But, taken for all in all, by far the finest, though in some details not the most correct, presentations of whales and whaling scenes to be anywhere found, are two large French engravings, well executed, and taken from paintings by one Garnery [sic]. Respectively, they represent attacks on the Sperm and Right Whale...

Who Garnery the painter is, or was, I know not. But my life for it he was either practically conversant with his subject, or else marvellously tutored by some experienced whaleman. (CHAPTER 56: Of the Less Erroneous Pictures of Whales and the True Pictures of Whaling Scenes)

== Literary works by Garneray ==
Garneray wrote epic depictions of his adventures, becoming one of the precursors of the maritime novel of adventure.

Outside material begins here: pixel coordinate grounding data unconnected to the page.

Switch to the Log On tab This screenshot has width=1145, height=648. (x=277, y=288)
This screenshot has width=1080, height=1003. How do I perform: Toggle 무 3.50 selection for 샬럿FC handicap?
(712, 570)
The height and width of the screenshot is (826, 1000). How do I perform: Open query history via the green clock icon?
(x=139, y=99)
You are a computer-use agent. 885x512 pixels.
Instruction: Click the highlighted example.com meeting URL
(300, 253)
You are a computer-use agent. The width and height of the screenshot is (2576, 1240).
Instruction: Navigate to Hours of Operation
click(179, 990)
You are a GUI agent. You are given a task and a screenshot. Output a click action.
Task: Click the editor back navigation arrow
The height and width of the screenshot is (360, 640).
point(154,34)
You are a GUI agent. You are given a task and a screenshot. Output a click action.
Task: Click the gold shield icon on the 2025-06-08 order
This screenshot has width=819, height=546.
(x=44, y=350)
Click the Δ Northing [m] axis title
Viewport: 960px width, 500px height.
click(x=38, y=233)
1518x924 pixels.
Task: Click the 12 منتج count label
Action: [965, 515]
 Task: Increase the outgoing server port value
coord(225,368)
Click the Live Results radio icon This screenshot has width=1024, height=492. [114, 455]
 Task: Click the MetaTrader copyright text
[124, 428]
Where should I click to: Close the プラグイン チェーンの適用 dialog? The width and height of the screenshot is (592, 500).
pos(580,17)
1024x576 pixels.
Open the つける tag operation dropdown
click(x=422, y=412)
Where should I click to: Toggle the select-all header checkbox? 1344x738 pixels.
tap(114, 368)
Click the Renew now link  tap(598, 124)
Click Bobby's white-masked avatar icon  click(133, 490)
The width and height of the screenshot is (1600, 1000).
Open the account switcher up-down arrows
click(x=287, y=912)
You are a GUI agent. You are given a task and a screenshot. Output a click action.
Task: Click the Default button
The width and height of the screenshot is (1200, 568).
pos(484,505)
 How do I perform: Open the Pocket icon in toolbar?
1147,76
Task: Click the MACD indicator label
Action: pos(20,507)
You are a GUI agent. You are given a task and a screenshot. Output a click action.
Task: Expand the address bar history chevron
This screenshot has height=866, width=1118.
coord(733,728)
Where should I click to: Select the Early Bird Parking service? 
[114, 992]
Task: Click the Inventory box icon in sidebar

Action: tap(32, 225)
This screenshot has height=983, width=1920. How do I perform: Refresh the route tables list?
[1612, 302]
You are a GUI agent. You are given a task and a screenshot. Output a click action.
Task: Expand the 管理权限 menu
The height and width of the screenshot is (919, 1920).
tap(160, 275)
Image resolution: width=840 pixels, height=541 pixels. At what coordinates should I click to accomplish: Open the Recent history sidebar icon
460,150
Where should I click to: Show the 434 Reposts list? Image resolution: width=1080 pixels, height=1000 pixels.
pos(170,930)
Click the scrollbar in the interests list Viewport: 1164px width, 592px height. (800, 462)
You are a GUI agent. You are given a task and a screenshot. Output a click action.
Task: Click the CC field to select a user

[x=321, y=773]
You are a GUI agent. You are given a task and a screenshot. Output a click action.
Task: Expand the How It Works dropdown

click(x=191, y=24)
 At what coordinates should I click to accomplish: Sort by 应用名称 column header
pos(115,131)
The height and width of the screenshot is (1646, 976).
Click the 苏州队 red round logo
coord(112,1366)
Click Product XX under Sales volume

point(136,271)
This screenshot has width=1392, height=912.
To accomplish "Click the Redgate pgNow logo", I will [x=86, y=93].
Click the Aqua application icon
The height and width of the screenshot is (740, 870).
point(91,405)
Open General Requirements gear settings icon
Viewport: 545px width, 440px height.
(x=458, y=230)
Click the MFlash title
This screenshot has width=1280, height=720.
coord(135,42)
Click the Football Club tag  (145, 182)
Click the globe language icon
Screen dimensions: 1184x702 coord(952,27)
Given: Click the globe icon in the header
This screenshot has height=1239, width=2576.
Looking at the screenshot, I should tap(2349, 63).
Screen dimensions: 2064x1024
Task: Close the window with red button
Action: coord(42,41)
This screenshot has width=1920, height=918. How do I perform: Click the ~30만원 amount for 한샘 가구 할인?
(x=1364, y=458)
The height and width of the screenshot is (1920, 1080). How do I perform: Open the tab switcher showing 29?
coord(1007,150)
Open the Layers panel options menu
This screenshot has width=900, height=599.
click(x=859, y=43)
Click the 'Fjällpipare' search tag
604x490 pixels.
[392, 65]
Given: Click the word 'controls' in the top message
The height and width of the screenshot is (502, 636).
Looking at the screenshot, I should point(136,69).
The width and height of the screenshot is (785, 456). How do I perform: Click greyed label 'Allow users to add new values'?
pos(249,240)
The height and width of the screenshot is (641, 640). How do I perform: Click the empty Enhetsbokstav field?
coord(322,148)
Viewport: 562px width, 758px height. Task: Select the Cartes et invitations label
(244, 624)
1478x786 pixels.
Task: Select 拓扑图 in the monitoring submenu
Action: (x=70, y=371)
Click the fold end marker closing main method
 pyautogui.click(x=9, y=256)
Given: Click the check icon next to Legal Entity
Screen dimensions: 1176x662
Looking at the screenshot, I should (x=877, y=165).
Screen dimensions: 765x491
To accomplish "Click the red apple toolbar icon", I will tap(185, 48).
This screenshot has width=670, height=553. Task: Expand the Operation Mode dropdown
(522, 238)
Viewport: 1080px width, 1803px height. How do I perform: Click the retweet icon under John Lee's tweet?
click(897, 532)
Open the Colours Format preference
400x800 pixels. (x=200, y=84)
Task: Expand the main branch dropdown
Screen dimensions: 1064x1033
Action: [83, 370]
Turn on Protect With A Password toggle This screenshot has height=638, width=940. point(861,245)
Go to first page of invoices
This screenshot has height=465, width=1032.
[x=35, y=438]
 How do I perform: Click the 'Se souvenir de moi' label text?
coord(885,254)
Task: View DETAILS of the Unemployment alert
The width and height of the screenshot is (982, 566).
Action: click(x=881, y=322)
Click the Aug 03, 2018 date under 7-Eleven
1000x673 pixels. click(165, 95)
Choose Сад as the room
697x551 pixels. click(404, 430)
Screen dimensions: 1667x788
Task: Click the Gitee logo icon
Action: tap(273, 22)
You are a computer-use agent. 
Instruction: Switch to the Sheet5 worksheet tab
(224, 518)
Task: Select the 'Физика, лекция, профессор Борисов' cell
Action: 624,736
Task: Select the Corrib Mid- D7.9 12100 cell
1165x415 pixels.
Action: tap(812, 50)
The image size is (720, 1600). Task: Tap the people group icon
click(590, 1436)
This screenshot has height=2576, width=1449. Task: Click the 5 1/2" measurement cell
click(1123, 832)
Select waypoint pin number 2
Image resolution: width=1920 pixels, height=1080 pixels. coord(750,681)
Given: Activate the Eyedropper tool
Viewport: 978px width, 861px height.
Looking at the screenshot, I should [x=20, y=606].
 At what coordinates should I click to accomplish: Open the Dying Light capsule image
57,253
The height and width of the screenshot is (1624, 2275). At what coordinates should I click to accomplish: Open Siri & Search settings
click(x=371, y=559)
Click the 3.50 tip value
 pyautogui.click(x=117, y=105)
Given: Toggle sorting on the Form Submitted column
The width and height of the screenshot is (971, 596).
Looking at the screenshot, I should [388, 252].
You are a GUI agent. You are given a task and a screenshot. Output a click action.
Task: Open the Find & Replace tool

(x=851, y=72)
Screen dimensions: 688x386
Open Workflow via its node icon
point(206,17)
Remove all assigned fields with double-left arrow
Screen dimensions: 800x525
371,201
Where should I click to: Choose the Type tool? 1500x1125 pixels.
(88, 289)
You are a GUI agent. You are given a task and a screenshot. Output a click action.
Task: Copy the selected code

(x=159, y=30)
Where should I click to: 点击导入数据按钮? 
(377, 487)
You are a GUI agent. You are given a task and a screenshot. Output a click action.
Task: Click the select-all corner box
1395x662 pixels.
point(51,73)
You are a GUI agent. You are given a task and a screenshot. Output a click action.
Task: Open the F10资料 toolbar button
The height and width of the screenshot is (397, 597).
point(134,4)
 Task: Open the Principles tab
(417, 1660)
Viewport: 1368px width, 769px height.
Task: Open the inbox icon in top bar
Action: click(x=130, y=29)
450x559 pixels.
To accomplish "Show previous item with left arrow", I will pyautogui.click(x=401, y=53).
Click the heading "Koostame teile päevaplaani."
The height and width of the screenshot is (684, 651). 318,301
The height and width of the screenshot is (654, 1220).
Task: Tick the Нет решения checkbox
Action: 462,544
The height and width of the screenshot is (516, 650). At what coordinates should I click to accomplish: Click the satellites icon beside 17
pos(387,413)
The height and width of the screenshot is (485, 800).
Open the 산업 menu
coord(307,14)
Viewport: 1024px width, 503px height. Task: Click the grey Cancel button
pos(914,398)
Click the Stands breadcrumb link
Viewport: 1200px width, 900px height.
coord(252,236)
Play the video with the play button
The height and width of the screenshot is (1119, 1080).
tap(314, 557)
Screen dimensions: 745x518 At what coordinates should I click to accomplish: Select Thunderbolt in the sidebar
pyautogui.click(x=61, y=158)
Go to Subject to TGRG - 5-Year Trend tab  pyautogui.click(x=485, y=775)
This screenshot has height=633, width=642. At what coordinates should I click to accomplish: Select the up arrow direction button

During his stay in Rouen, he published articles about his sailing and captivity days. He offered these texts to the Ministry of Education in 1847 "for edification of the youth", which politely rebuffed him. His posthumous celebrity stems from the fad of more or less apocryphal memoirs of combatants of Revolution and of Empire which became popular in the 1860s. Garneray's memoirs were published in three volumes as Voyages, Aventures et Combats,Mes Pontons, and Scenes Maritimes. They were probably partly rewritten by professional writers, notably Édouard Corbière, introducing spectacular but irrealistic elements:
- Lhermitte being poisoned in Mauritius, a thesis often repeated in biographies of Lhermitte; in fact, from 1798 until his death, he suffered from a tropical disease, probably an acute form of Malaria.
- the obfuscated story of Kernau's death
- Garneray being personally involved in incidents which he probably described without being an actor, like the shipwreck of the Amphitrite

Richard Rose's detailed analysis of the materials used in the writing of Mes Pontons (The Floating Prison 2003, 2012) shows the general unreliability of Garneray as a writer of verifiable history. Hence, his memoirs are not now considered to be a serious historical source. However, Sentant fort le goudron and Mes Pontons do constitute testimonies of everyday life in the navy of the time.

Various versions were published as
- Corsaire de la République , Voyages, adventures and combat, Paris, Éditions Phébus, 1984; Rééd. Payot, 1991
- Le Négrier de Zanzibar , Voyages, adventures and combat, Paris, Phébus, 1985; Rééd. Payot, 1992
- Un Corsaire au bagne. Mes pontons , Paris, Phébus, 1985; Rééd. Payot, 1992
- Un Corsaire de quinze ans ,
- Un Marin de Surcouf
- Les Naufragés du Saint Antoine
- The Floating Prison (translated by Richard Rose) Conway Maritime Press, 2003.
- The Floating Prison (revised e-book version, translated by Richard Rose) Otterquill Books, 2012.